Originally Posted by Smegger
I don't usually go off on tirades but.....
Let's clear up a couple of things ok?
SPDIF via an optical connection is absolutely the best way to transfer your DIGITAL audio(and in a pc it is ALL digital) to an external processor.
Anyone recommending people go out and buy a sound card, of ANY description(well except for those that want DD or DTS encoding) and use the spdif on that instead of the onboard is a little confused, or works for Creative.
Why anyone would choose to use analogue, unless they had no choice, from a pc is beyond all logic.
Remember, simplicity NOT layers of complexity is the path to audio heaven.
Multiple conversions (d-a, a-d, d-a) only serve to lower the quality.
Don't believe me?
Test it yourself, install that $700(or more) sound card and simply change the connection from it, to onboard.
I dare anyone to do it double blind and tell the difference.
Use any test equipment you like, IT can't tell either.
It's all zero's and one's remember, not a two in sight.
Now if your connection is analogue THEN we have a different story.....
Actually, if you want to clear up a few things...
Depending on distance traveled, and cables in use... Coaxial SPDIF is absolutely the BEST way to carry digital audio from a PC to a receiver.
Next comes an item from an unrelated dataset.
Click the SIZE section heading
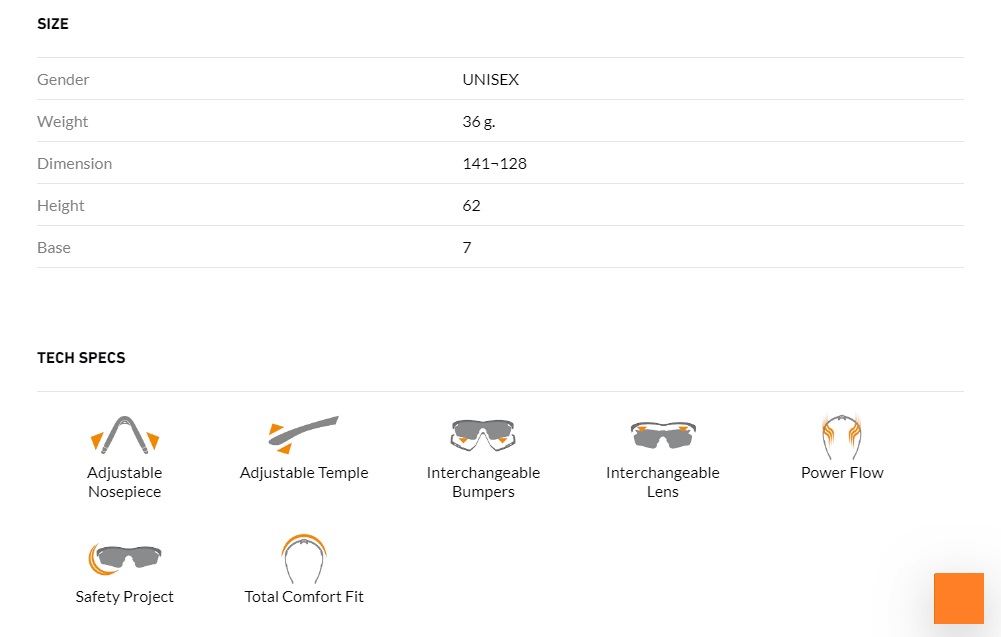Screen dimensions: 1001x637 [53, 24]
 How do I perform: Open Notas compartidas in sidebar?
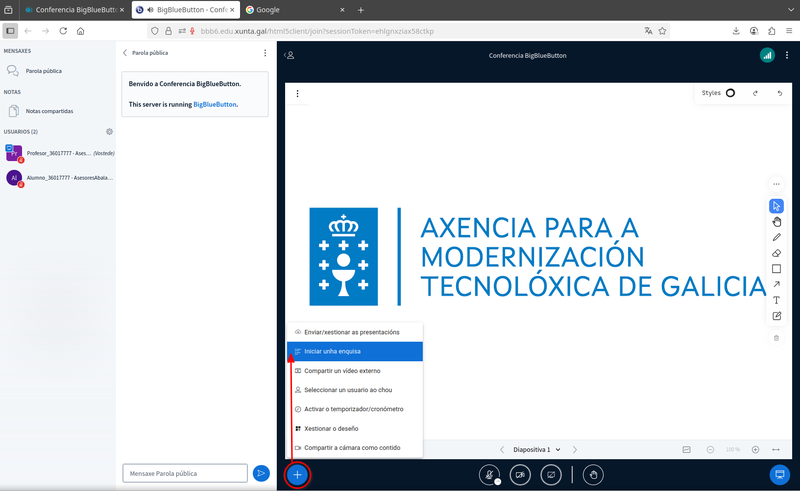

Optical requires an additional conversion from electrical digital to optical digital, and then back again. This could induce additional bit errors, delay, and timing drift. Optical is the best solution if you are going a longer distance (over about 5 meters) but under that, with a well shielded cable and components, the coax will be the best quality.
I will agree that if all you are doing is spdif output, the onboard is the cheapest solution, as long as you aren't doing any gaming. If you are doing gaming, then a case CAN be made for a secondary PCI based sound card. The X-Meridian, for example, can encode game surround sound into DTS on the fly, and send it down the SPDIF to your receiver. NO onboard sound chip can currently do this. This gives the ability to have 5.1 sound for games instead of just movies (the onboard via spdif can only do 5.1 if it's originally encoded into AC3 or DTS, everything else is 2.0).
As to why using the analog connections from your PC to receiver/speakers? Same situation, if you are a gamer, the only way to get surround sound from your PC to the speakers is via analog (unless you have the DTS on the fly thing). SPDIF will ONLY carry pre-encoded AC3 or DTS 5.1, all other sound is 2.0.
Finally, before you start making declaritive statements that there is no difference between onboard and pci based audio cards in a spdif scenario... Especially in optical spdif transport, it's quite possible that the pci based onboard could be higher quality than onboard is. Cheaper optical transmitters and receivers can cause some substantial dispersion and frequency drift if lower quality components are used. I'm not saying that onboard uses these cheaper components, or that pci based uses more expensive components, I'm just saying that it IS possible, and it wouldn't surprise me if this was so. Your typical layman might not hear the difference, or notice it unless it was pointed out to them, but a serious audiophile might, and test equipment DEFINATELY could.